--- SELECTED EXTRACT Enclosed Below ---

I thought I will figure out everything by 22; still jobless at 27
Hi, my name is Aanchal. Medium says to tell your story. So here I am going to tell you my story. I have always been an ambitious girl with big dreams. Bachpan se heroine banne ka shauk tha ( I always wanted to be an actress). But then as I grow up I started realising that I am not beautiful, so that option became just a silly dream.
Then I wanted to become a fighter pilot but my maths teacher clearly told me “beta tumse na ho paega” as I am not good at Maths. And maths is ‘SUPER IMPORTANT” to clear that exam. So I couldn’t explore that option.
In class 11th, they command teenage students TO Make the MOST IMPORTANT DECISION of their life and ask which stream they would like to take. I have always liked biology subject. It interests me to learn about the human body. So, I opted for biology.
Everyone was glad at my home. My mother, father, and surprisingly I too. My mother must have even dreamt of me becoming a doctor.
I went to school with a positive attitude, but to my surprise, I didn’t feel well in class. I mean, I loved the subject I chose, but my friends were not there. Friends, I loved the most after my parents. My friends chose commerce. They were enjoying and having fun. Whereas I was all alone and I am scared of being alone. Well, the irony is that I am a single child with no siblings, so I must know how to live alone. But I could not, at least not at that time. So, In a quest for happiness, I changed my stream to stay with my friends, at school. I opted out from a subject I liked to a subject which I Hated.
Well, at this point, not just you all readers, but the entire school knew that I am a loser. And to make things entertaining for others, I changed my stream 4 times between Biology and commerce. I settled on commerce because friends were more important than my career.
Now, after literally counting down those days, I passed my 12th. A new challenge was waiting for me. I had to decide what I have to do next. All my dreams were gone. I didn’t know what to pursue further in a subject that I hated and was totally clueless about as well. The only thing I knew was that I want to make money. So a girl who hated commerce and was not good at maths, decided to pursue Chartered Accountancy… Slow claps!!!
But in my defence, I knew only about CA or B.Com. The concept of a career counsellor didn’t exist at that time. To push myself further into a dark hole, I cleared the first level of CA exam. This raised the hope of my parents. I went to Delhi to prepare for the second exam. I decided to join the most famous CA teachers. Outside their coaching, I saw students queuing like we were all ants. That coaching clearly didn’t pass the vibe check. I didn’t want to be part of that rat race. But I was already embarrassed by the ‘changing subject drama’ so by saying that now I am not even interested in CA, I couldn’t have tolerated being the butt of jokes. I didn’t say anything. But till when could have I stayed silent. After gaining a lot of courage, I told my father of quitting CA and pursuing Journalism.

--- End of Enclosed SELECTED EXTRACT ---

> **WHAT IS REQUIRED**:
Resume the personal essay about Aanchal's shifting career plans, picking up after its final sentence.

--- SUPPLIED RECORDS Enclosed Below ---

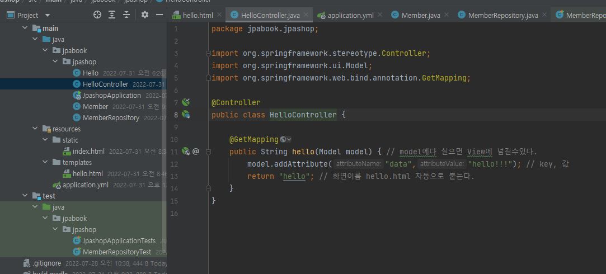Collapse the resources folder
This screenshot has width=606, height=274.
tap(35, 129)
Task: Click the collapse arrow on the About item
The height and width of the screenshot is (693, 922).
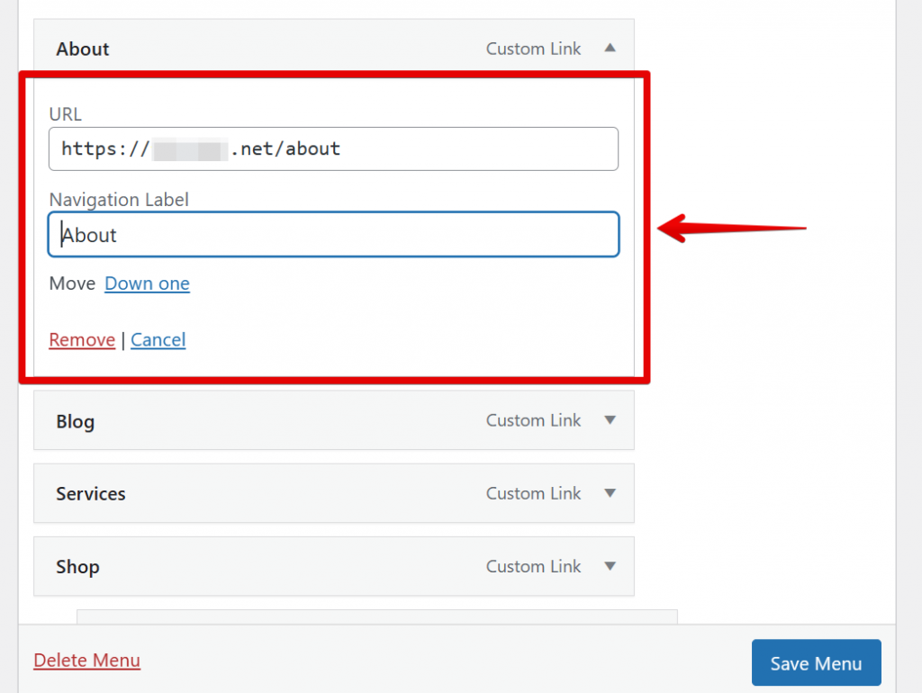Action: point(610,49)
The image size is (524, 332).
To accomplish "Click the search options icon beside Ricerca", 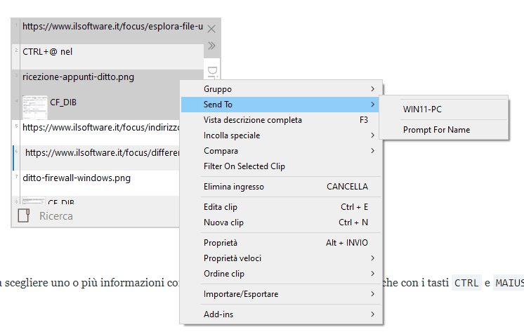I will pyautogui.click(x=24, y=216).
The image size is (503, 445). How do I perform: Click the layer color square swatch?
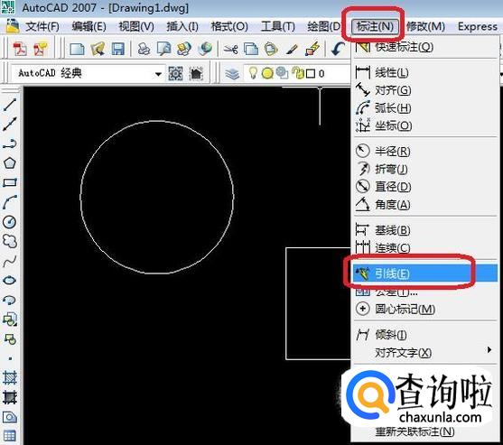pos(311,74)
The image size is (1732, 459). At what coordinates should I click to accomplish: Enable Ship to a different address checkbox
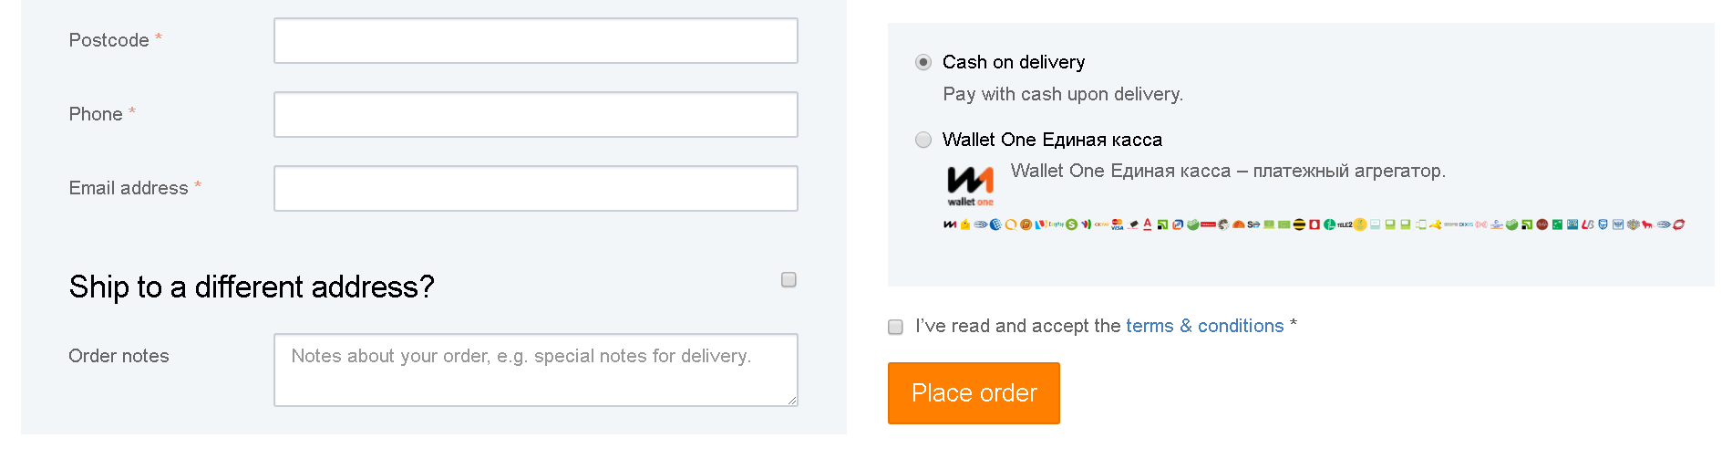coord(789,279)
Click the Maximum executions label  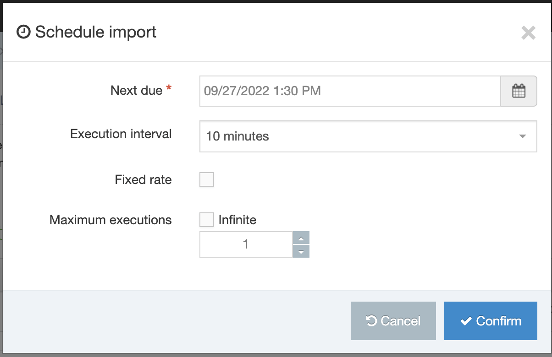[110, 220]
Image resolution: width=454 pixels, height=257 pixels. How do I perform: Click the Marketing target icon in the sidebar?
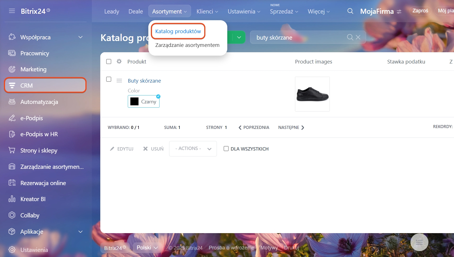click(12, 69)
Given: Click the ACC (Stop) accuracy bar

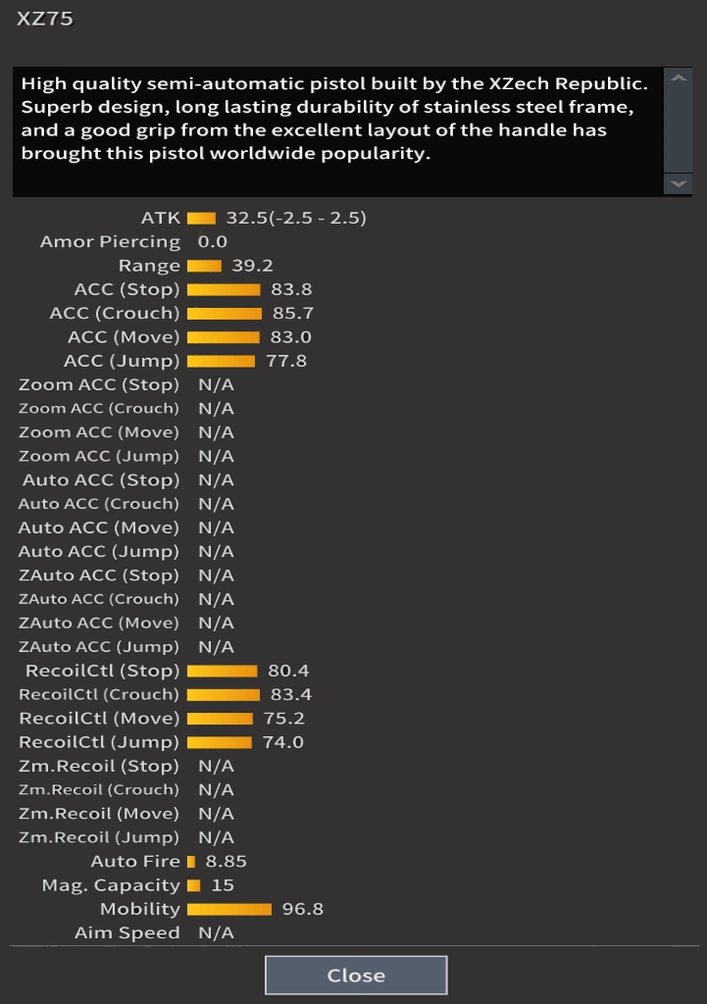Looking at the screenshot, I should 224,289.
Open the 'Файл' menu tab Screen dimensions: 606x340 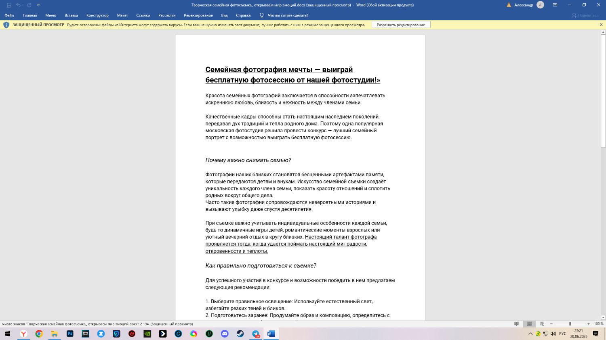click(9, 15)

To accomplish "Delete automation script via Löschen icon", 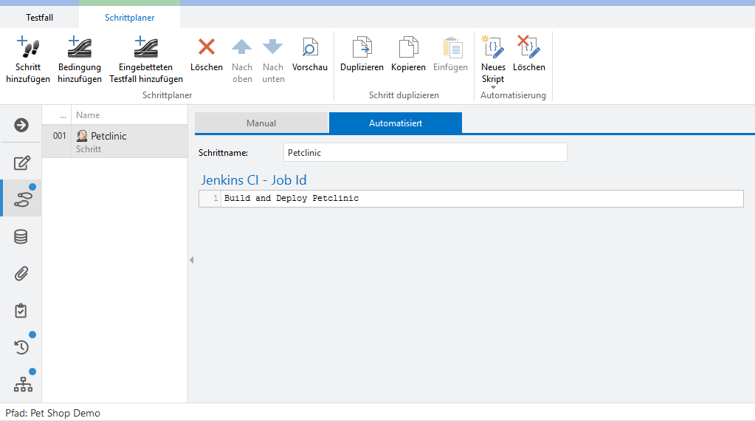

--- End of Enclosed SUPPLIED RECORDS ---
--- SUPPLIED RECORDS Enclosed Below ---

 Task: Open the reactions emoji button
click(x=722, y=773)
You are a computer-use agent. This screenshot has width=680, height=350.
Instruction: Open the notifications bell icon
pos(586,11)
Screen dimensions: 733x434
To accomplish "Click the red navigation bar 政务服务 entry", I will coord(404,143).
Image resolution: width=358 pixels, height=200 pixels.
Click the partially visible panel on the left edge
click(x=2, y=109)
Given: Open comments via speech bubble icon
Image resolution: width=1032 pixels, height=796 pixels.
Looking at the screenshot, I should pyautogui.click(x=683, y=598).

--- End of Enclosed SUPPLIED RECORDS ---
--- SUPPLIED RECORDS Enclosed Below ---

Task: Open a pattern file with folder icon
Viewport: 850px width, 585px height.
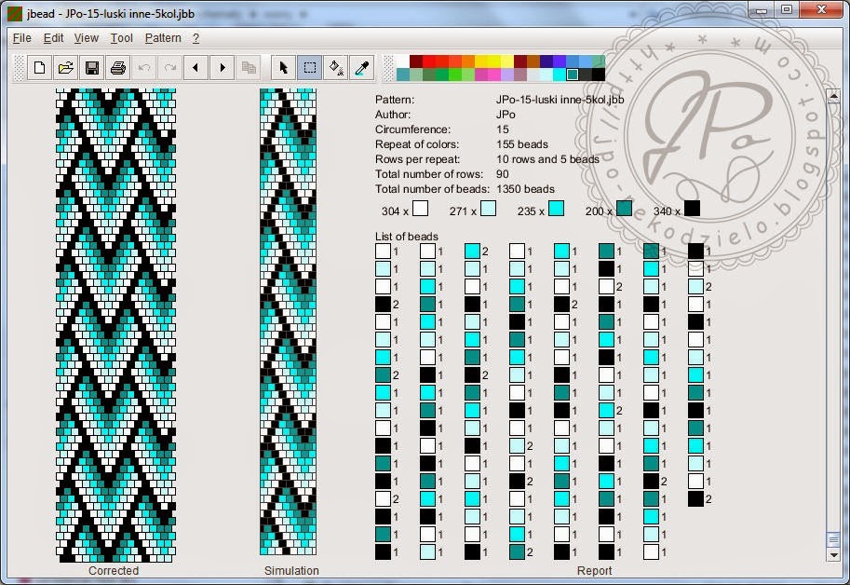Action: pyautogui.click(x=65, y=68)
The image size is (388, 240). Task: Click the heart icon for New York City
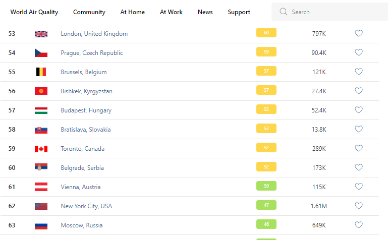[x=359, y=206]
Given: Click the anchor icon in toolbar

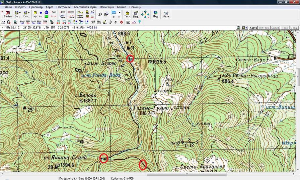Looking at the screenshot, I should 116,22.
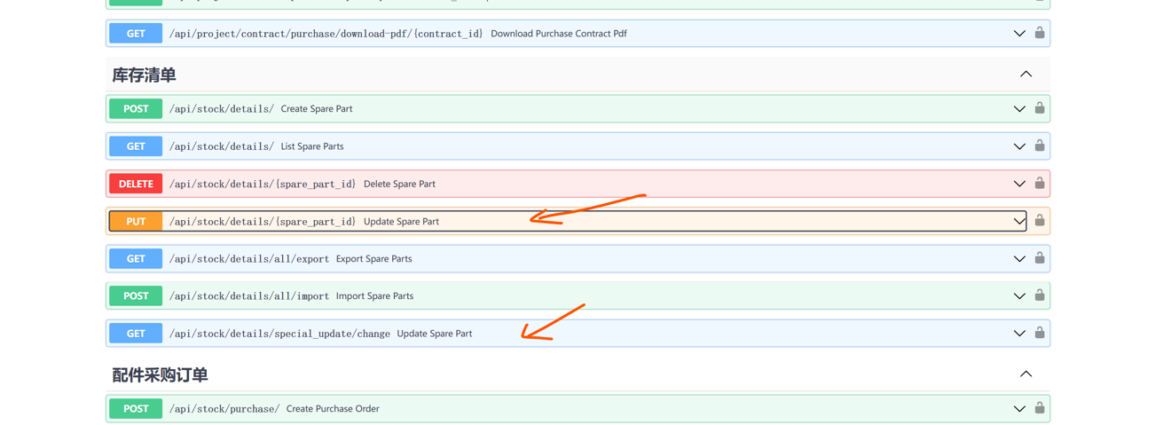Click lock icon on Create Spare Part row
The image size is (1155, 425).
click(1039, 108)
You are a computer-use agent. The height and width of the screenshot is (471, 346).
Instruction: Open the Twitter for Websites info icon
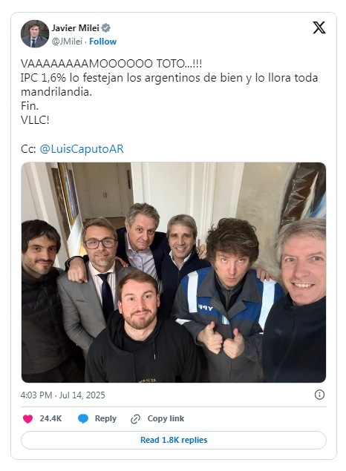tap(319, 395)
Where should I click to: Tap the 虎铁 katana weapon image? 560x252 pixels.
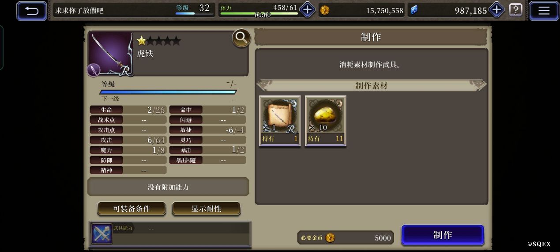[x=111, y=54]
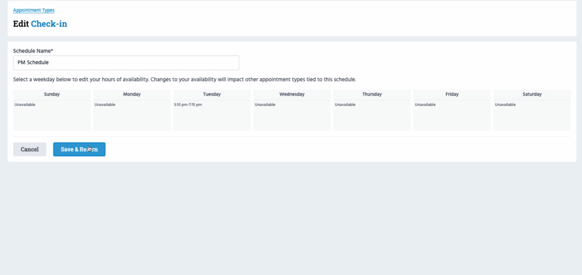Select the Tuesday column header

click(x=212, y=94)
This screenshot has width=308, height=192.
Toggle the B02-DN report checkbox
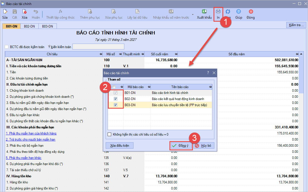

--- End of Enclosed SUPPLIED RECORDS ---

> **RESPONSE TO THE TASK**:
Oh yes, I didn’t tell you. My dream was also to become a journalist. But I thought it was another silly dream just like becoming an actress. Just like actresses, Journalists need to be beautiful and we have already established that I am not.
The title says that I thought that I will figure out everything at 22. So; I thought time was passing by and that thought gave me courage to pursue journalism. I met some of the loveliest people and some not so lovely people there.
Thankfully, I got a job with one of the most reputed media houses. But I never liked their work culture. Journalists who were raising their voices against the injustice of the world were sleeping silently on the injustice happening to them and to people who were sitting just right next to them. Media houses celebrate toxic work culture. They think that working 12 hours for a 9-hour job is a task worth back-patting. Every old employee tells a newbie to run away like they have entered a haunted house. But we will leave this rant for some other time. In case, I find readers interested to know about my miserable life choices.
Anyway, I quit that job after 1 year to take some time off for myself. I came to my hometown. I wanted to go back to explore some other options I thought were worth trying. But just after two months, the first wave of COVID hit. The government declared National Lockdown. Nobody was allowed to leave their home and from that day I am sitting at home. I left my job at 24 and now I am jobless at 27.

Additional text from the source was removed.